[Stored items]
▼▼▼
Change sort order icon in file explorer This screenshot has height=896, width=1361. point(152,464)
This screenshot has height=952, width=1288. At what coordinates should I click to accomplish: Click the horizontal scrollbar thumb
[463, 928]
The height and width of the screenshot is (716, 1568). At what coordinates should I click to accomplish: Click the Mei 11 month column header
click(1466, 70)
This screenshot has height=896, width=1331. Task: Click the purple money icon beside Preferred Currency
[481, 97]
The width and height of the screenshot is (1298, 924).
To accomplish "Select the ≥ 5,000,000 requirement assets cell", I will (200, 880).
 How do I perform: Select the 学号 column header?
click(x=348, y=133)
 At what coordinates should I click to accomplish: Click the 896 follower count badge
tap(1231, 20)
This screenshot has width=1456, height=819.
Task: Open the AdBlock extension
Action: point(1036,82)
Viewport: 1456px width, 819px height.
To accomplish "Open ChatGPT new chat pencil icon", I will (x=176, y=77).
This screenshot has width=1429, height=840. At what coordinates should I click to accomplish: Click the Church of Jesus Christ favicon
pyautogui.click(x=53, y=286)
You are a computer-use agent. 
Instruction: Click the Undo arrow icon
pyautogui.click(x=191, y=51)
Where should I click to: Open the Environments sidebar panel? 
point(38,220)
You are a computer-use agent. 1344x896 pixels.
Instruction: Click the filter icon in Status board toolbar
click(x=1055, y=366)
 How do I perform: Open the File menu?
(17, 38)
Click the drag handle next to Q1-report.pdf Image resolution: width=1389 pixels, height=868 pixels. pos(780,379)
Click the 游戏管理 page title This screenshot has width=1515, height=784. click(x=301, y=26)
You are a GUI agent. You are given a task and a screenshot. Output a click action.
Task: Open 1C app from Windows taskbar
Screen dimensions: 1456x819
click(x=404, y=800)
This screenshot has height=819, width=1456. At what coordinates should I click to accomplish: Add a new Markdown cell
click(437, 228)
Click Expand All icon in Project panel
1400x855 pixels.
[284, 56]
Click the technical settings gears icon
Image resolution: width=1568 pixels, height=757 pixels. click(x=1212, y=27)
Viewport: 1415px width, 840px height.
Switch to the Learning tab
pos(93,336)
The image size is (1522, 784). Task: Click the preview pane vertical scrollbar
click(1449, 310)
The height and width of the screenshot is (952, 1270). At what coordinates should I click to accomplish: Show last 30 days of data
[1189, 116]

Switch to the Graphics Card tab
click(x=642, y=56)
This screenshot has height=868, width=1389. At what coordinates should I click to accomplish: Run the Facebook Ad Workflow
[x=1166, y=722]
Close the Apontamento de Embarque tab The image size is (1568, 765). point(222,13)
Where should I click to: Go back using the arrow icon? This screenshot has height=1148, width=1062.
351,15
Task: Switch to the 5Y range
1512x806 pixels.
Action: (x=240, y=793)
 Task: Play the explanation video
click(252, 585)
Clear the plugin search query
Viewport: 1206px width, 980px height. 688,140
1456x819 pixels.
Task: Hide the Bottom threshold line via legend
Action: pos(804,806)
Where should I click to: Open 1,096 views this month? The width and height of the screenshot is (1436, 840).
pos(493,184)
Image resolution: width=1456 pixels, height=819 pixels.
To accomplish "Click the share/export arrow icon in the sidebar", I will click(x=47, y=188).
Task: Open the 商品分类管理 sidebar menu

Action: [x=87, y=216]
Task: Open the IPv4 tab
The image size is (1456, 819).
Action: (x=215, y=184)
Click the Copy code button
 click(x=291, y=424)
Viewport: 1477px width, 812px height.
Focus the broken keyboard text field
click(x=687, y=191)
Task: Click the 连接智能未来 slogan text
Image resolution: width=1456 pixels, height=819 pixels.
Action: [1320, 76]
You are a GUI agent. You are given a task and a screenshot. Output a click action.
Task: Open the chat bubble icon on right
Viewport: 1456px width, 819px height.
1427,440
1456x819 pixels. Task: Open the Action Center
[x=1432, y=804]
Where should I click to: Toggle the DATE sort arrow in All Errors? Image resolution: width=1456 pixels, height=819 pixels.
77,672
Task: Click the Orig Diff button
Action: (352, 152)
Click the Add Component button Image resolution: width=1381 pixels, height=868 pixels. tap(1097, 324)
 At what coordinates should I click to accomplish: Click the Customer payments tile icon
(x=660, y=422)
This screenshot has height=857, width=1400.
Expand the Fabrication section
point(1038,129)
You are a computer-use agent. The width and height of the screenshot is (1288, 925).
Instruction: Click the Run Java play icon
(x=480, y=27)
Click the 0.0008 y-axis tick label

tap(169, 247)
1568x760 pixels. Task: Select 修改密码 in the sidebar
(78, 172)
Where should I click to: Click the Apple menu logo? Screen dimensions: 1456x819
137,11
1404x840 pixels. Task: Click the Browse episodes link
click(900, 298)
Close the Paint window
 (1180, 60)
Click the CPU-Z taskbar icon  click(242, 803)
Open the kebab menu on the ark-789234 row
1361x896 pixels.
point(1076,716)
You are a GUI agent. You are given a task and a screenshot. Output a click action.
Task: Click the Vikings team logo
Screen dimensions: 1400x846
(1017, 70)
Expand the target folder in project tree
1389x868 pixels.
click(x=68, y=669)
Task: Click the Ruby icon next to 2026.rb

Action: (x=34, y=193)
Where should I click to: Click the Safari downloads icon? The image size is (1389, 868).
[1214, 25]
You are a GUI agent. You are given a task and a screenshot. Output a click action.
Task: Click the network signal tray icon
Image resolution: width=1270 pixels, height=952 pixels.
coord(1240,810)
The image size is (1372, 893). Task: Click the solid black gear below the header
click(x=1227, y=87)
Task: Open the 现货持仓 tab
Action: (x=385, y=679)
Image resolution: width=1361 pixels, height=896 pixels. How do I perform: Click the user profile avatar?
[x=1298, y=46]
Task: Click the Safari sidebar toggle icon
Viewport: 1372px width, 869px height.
▲▲▲
Assigned task:
Print each line, exactly as written, from the one that contains "This screenshot has height=857, width=1400." to the end of the data above, with both end lines included and nothing else.

Solution to this task:
This screenshot has height=857, width=1400.
Expand the Fabrication section
point(1038,129)
You are a computer-use agent. The width and height of the screenshot is (1288, 925).
Instruction: Click the Run Java play icon
(x=480, y=27)
Click the 0.0008 y-axis tick label

tap(169, 247)
1568x760 pixels. Task: Select 修改密码 in the sidebar
(78, 172)
Where should I click to: Click the Apple menu logo? Screen dimensions: 1456x819
137,11
1404x840 pixels. Task: Click the Browse episodes link
click(900, 298)
Close the Paint window
 (1180, 60)
Click the CPU-Z taskbar icon  click(242, 803)
Open the kebab menu on the ark-789234 row
1361x896 pixels.
point(1076,716)
You are a GUI agent. You are given a task and a screenshot. Output a click action.
Task: Click the Vikings team logo
Screen dimensions: 1400x846
(1017, 70)
Expand the target folder in project tree
1389x868 pixels.
click(x=68, y=669)
Task: Click the Ruby icon next to 2026.rb

Action: (x=34, y=193)
Where should I click to: Click the Safari downloads icon? The image size is (1389, 868).
[1214, 25]
You are a GUI agent. You are given a task and a screenshot. Output a click action.
Task: Click the network signal tray icon
Image resolution: width=1270 pixels, height=952 pixels.
coord(1240,810)
The image size is (1372, 893). Task: Click the solid black gear below the header
click(x=1227, y=87)
Task: Open the 现货持仓 tab
Action: (x=385, y=679)
Image resolution: width=1361 pixels, height=896 pixels. How do I perform: Click the user profile avatar?
[x=1298, y=46]
Task: Click the Safari sidebar toggle icon
Viewport: 1372px width, 869px height.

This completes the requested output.